Menyusul aksi-aksi lain dalam skala yang lebih
luas, pada 1970 pemuda dan mahasiswa kemudian mengambil inisiatif dengan
membentuk Komite Anti Korupsi (KAK) yang diketuai oleh Wilopo.
Terbentuknya KAK ini dapat dilihat merupakan reaksi kekecewaan mahasiswa
terhadap tim-tim khusus yang disponsori pemerintah, mulai dari Tim
Pemberantasan Korupsi (TPK), Task Force UI sampai Komisi Empat.
Berbagai borok pembangunan dan demoralisasi
perilaku kekuasaan rezim Orde Baru terus mencuat. Menjelang Pemilu 1971,
pemerintah Orde Baru telah melakukan berbagai cara dalam bentuk rekayasa
politik, untuk mempertahankan dan memapankan status quo dengan mengkooptasi
kekuatan-kekuatan politik masyarakat antara lain melalui bentuk
perundang-undangan. Misalnya, melalui undang-undang yang mengatur tentang
pemilu, partai politik, dan MPR/DPR/DPRD.
Muncul berbagai pernyataan sikap ketidakpercayaan
dari kalangan masyarakat maupun mahasiswa terhadap sembilan partai politik dan
Golongan Karya sebagai pembawa aspirasi rakyat. Sebagai bentuk protes akibat
kekecewaan, mereka mendorang munculnya Deklarasi Golongan Putih (Golput)
pada tanggal 28 Mei 1971 yang
dimotori oleh Arif Budiman, Adnan Buyung Nasution, Asmara Nababan.
Dalam tahun 1972, mahasiswa yang bernama Aji Uga
telah melancarkan berbagai protes terhadap pemborosan anggaran negara yang
digunakan untuk proyek-proyek eksklusif yang dinilai tidak mendesak dalam
pembangunan, misalnya terhadap proyek pembangunan Taman Mini Indonesia Indah (TMII) di saat
Indonesia haus akan bantuan luar negeri.
Protes terus berlanjut. Tahun 1972, dengan isu
harga beras naik, berikutnya tahun 1973 selalu diwarnai dengan isu korupsi
sampai dengan meletusnya demonstrasi memprotes PM Jepang Kakuei Tanaka yang datang ke Indonesia dan peristiwa Malari pada 15 Januari 1974 Gerakan mahasiswa di
Jakarta meneriakan isu "Ganyang Korupsi" sebagai salah satu tuntutan
"Tritura Baru" disamping dua tuntutan lainnya Bubarkan Asisten
Pribadi dan Turunkan Harga; sebuah versi terakhir Tritura yang muncul setelah
versi koran Mahasiswa Indonesia di Bandung sebelumnya. Gerakan ini berbuntut
dihapuskannya jabatan Asisten Pribadi Presiden.

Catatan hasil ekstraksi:
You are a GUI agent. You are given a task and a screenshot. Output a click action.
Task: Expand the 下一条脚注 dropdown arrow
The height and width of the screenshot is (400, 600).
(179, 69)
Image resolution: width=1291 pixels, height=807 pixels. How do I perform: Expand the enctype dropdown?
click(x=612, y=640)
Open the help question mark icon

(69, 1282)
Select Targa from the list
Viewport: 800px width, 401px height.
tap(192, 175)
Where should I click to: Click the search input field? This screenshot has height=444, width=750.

* Yang Harus Dikerjakan:
(A) Sebutkan semua tim khusus yang disponsori pemerintah menurut teks tentang gerakan mahasiswa.
(B) Jawab pertanyaan berikut berdasarkan teks tentang gerakan mahasiswa:
(i) Siapa yang mengetuai Komite Anti Korupsi (KAK)?
(ii) Pada tanggal berapa Deklarasi Golongan Putih (Golput) muncul?
(iii) Jabatan apa yang dihapuskan sebagai buntut gerakan "Tritura Baru"?
(C) Perpanjang teks tentang gerakan mahasiswa, mulai tepat setelah kalimat terakhirnya.
Baris-baris data tidak dipakai sama sekali dalam latihan ini.

* Kunci Jawaban Latihan:
(A) Tim Pemberantasan Korupsi (TPK), Task Force UI, Komisi Empat

(B)
(i) Wilopo
(ii) 28 Mei 1971
(iii) Jabatan Asisten Pribadi Presiden

(C)
Pada Tahun 1977-1978; Setelah
peristiwa Malari, hingga tahun 1975 dan 1976, berita tentang aksi protes
mahasiswa nyaris sepi. Mahasiswa disibukkan dengan berbagai kegiatan kampus
disamping kuliah sebagain kegiatan rutin, dihiasi dengan aktivitas kerja
sosial, Kuliah Kerja Nyata (KKN), Dies Natalis, acara penerimaan mahasiswa
baru, dan wisuda sarjana. Meskipun disana-sini aksi protes kecil tetap ada.
Menjelang dan terutama saat-saat antara sebelum
dan setelah Pemilu 1977, barulah muncul kembali pergolakan mahasiswa yang
berskala masif. Berbagai masalah penyimpangan politik diangkat sebagai isu,
misalnya soal pemilu mulai dari pelaksanaan kampanye, sampai penusukan tanda
gambar, pola rekruitmen anggota legislatif, pemilihan gubernur dan bupati di
daerah-daerah, strategi dan hakikat pembangunan, sampai dengan tema-tema kecil
lainnya yang bersifat lokal. Gerakan ini juga mengkritik strategi pembangunan
dan kepemimpinan nasional.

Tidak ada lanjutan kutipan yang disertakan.